AVAILABLE RECORDS:

· · · ·

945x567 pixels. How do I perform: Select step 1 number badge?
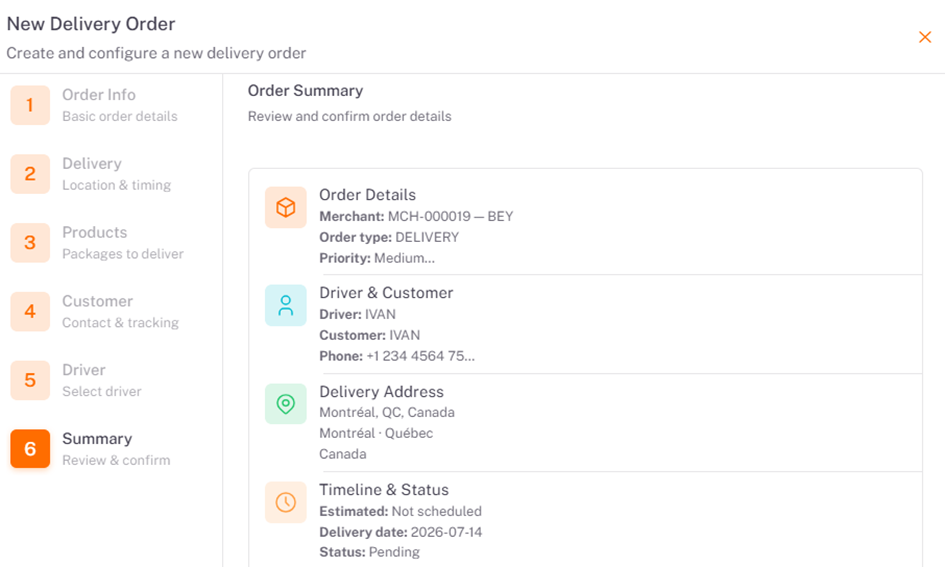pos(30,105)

· · · ·

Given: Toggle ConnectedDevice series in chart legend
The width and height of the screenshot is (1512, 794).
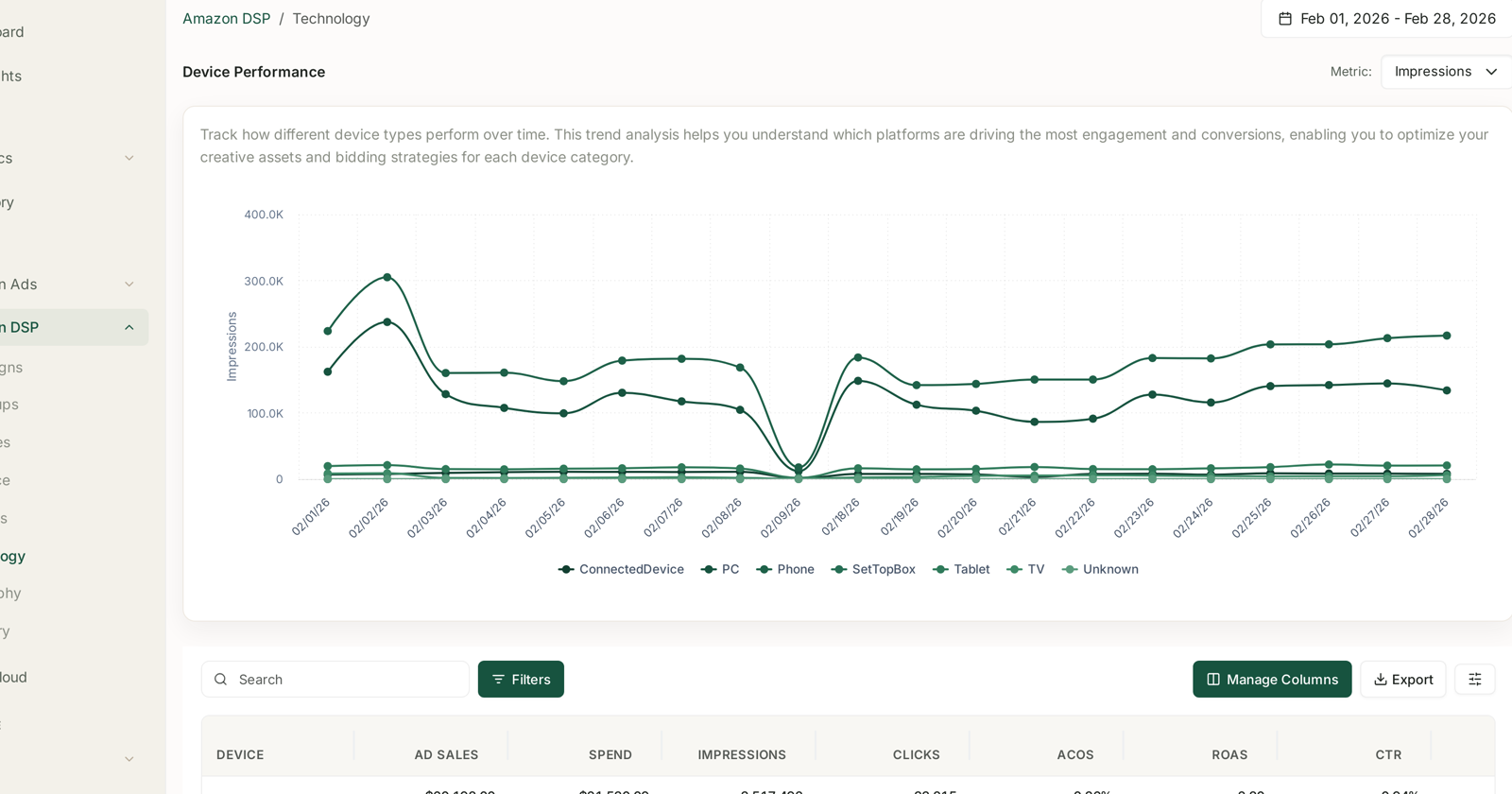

· · · ·

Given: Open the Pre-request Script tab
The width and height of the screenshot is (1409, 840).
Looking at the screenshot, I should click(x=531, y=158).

· · · ·

WHAT THE TASK ASKS: What lines hold the string "Given"? Pick them out of the data.

ANSWER TO THE PROBLEM:
Given: Toggle ConnectedDevice series in chart legend
Given: Open the Pre-request Script tab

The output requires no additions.